Zugegeben. Der Titel der CD ließ mich aufhorchen: „Longa Vienna“. Was kann das sein? Mit Longa bezieht sich Marwan Abado im Spiel mit seiner Kurzhalslaute Oud auf eine orientalisch-musikalische Form, die um die Mitte des 18. Jahrhunderts - als Mozart geboren wurde und Kaiserin Maria Theresia auf den Schoß krabbelte - durch das Volk der Roma ins Osmanische Reich gebracht wurde. Dort übernahmen arabische Musiker diese spezielle Tanzmusikform für den schnellen Abschluss eines Konzertes. Eine Art beschleunigende Coda um die Leute nach Hause zu schicken. Marwan Abado ist damit in Wien angekommen.

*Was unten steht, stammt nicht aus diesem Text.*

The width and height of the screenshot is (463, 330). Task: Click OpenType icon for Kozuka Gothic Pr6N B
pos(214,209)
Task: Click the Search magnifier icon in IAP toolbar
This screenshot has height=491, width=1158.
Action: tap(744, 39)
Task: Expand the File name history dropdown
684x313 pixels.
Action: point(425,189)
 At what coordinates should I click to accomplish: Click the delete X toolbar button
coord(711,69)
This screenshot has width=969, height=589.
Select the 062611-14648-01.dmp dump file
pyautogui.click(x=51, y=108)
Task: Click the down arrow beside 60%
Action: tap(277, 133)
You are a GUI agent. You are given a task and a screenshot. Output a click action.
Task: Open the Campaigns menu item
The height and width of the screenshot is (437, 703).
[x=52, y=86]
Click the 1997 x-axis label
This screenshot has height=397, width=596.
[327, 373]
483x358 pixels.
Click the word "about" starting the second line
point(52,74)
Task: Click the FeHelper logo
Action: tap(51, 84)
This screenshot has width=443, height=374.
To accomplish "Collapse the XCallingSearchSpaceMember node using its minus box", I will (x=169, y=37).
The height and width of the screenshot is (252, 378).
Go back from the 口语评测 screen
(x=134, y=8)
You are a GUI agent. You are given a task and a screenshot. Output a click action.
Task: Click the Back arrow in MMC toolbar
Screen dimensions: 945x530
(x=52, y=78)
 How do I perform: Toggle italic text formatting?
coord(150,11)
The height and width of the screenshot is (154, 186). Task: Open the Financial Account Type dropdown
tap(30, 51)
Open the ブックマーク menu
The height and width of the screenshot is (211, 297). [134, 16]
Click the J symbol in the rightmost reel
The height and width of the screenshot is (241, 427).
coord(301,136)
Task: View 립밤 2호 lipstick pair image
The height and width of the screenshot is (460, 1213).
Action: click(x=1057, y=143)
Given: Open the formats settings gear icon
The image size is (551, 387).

Aus seinemursprünglichen Plan mit seinem langjährigen musikalischen Wegbegleiter Peter Rosamanith (Percussion) eine CD zu produzieren wurde mit Klarinettist Maciej Golebiowski und Bassgitarrist Arnulf Lindner ein Quartett. Und für die Nummer „Oh Herr des Regens“ ist auch die syrische Sängerin Dima Orsho zum Ensemble gestoßen. Jeder der vier Instrumentalisten bringt so viel unverwechselbare eigene Persönlichkeit mit ins Spiel, dass die Kompositionen Marwan Abados auf angenehme Weise in vielerlei Traditionen beheimatet klingen. Ein Gericht, in dem jede Zutat zu schmecken ist. Eine musikalische Reise durch Wien nennt es Peter Rosmanith, ein Wiener Klang der Gegenwart, der aus dem gemeinsam wertschätzenden Zuhören entsteht. So interpretiert Marwan Abado auch die klassischen Formen „Taqsim“ und „Samai“ sehr frei und berührt mit der Vertonung zweier Gedichte des palästinensischen Dichters Samih al-Qasim.

Marwan Abado hat sich seine Träume und seine Freiheit bewahrt. Ein Schatz, dem ich gerne lausche. Das Regenlied palästinensischer Bauern mit der Bitte um Niederschlag hat musikalisch keine Grenzen und steht allen offen. (UM)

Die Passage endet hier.